STATED PROBLEM: Extract every line of the records that contains the word "screenshot", treating uppercase and lowercase letters as different.

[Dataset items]

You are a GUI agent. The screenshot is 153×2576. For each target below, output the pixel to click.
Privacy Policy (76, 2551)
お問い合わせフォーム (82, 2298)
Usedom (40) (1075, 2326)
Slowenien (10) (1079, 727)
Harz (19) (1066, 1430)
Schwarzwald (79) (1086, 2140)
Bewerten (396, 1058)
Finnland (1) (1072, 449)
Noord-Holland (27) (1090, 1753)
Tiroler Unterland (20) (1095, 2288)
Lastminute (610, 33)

SOLUTION TO THIS TASK:
You are a GUI agent. The screenshot is 153×2576. For each target below, output the pixel to click.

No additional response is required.